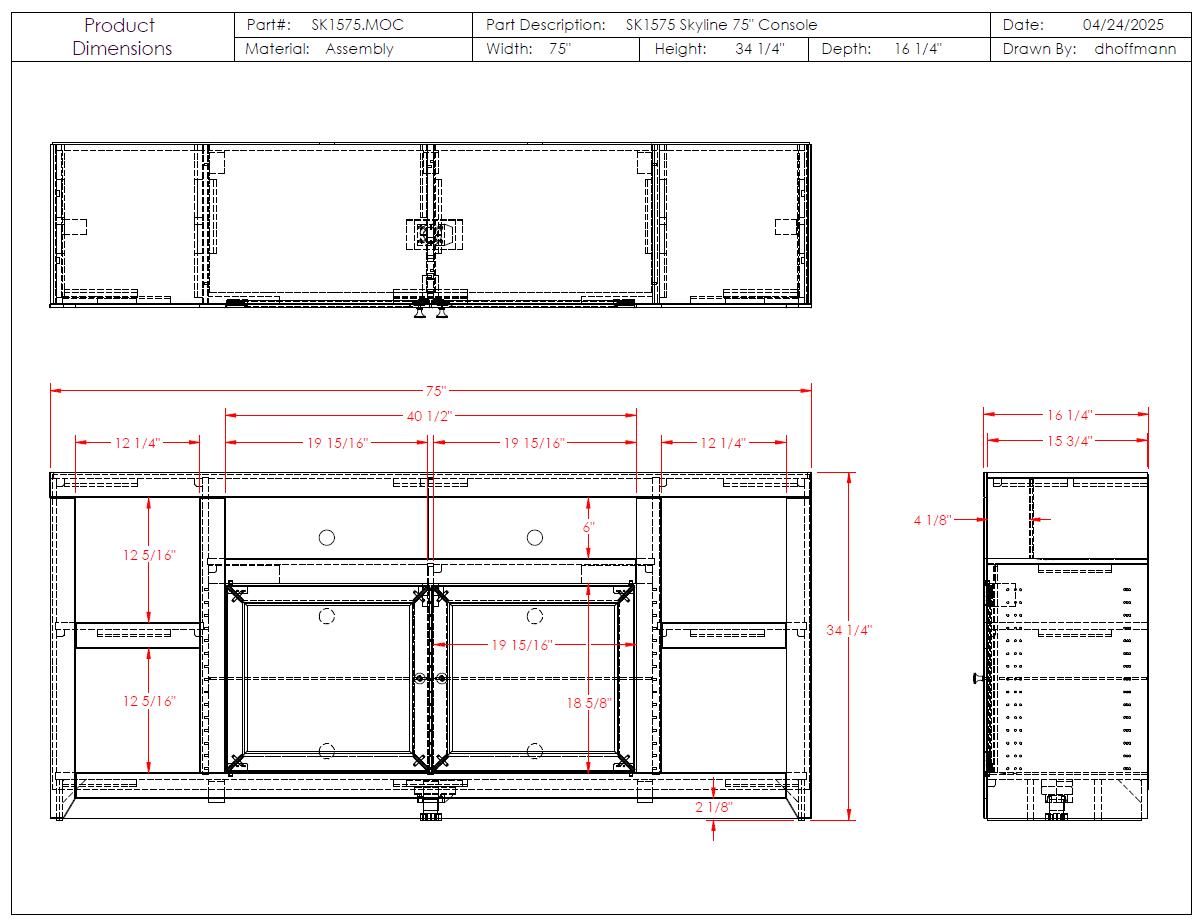Select the left 12 1/4" width dimension

point(138,442)
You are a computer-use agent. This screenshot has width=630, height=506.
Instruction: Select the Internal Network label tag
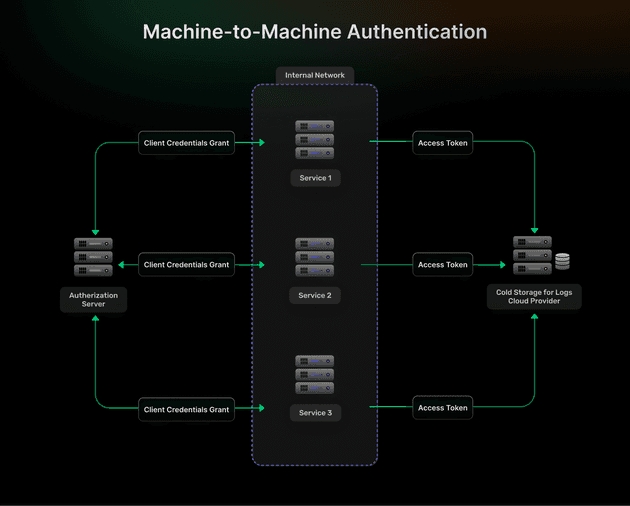[x=314, y=75]
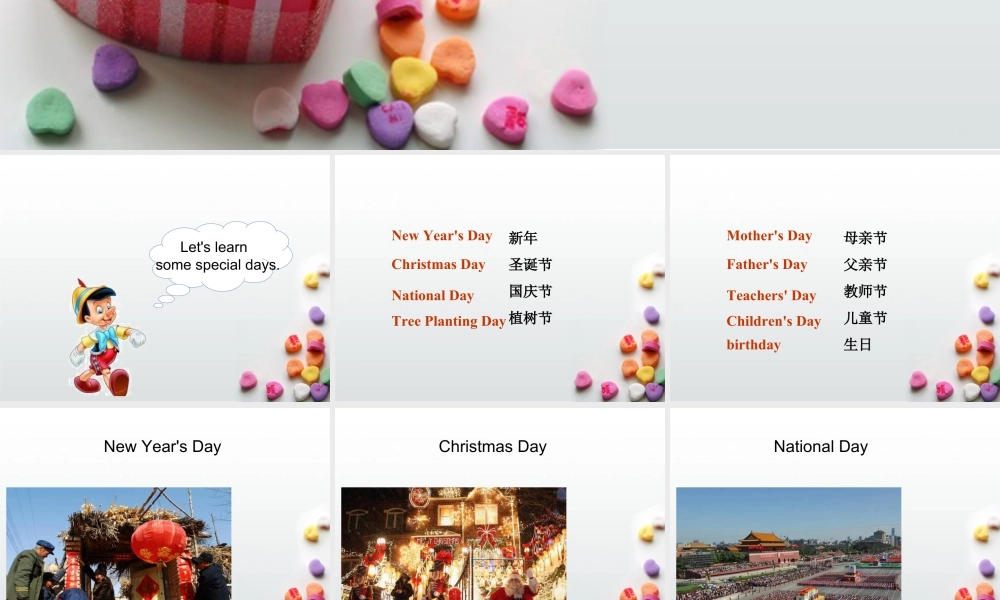Select the thought bubble saying special days
This screenshot has height=600, width=1000.
(x=220, y=255)
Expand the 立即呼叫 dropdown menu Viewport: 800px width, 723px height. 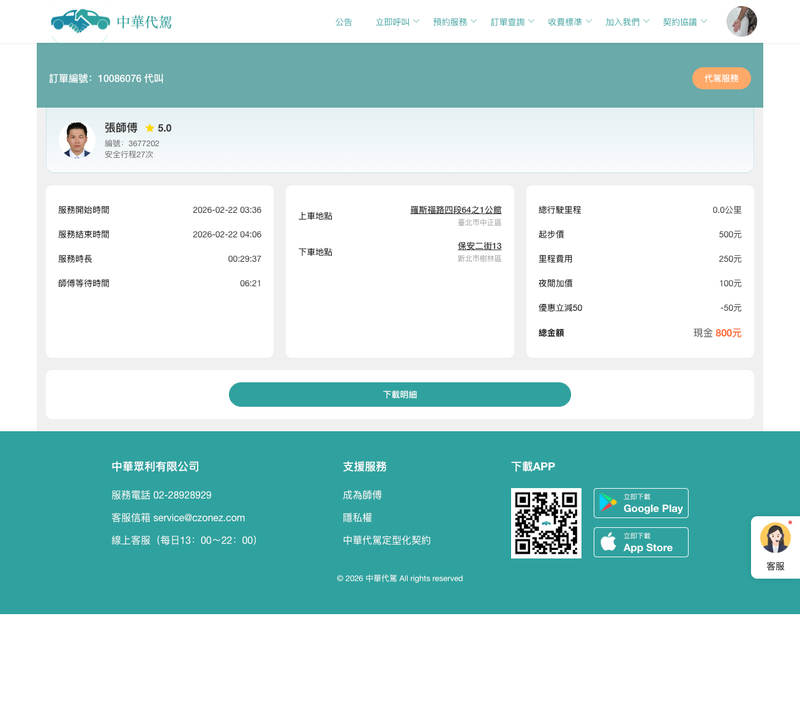tap(397, 22)
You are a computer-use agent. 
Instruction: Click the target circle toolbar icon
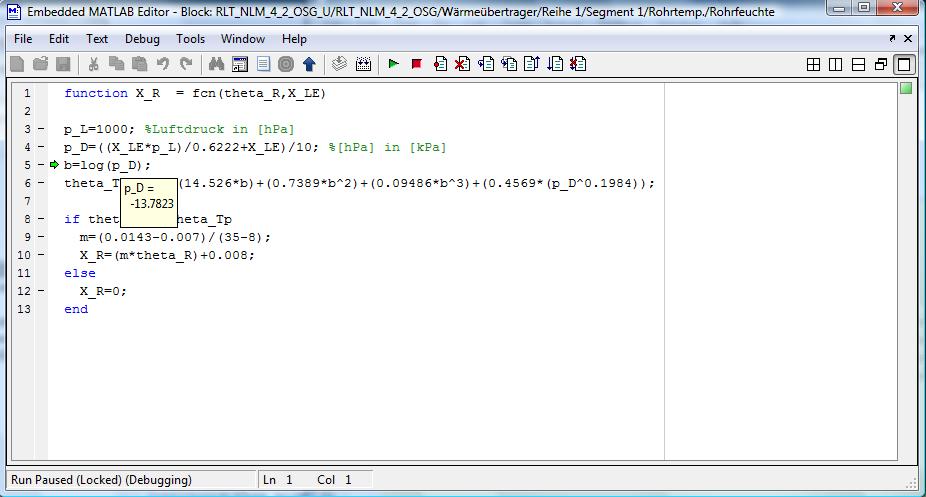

◆ **What this task involves**
Return each line of the items that contains the string "agent", matching case exactly.

◆ **Right answer**
You are a computer-use agent. This screenshot has width=630, height=506.
You are a computer-use agent. 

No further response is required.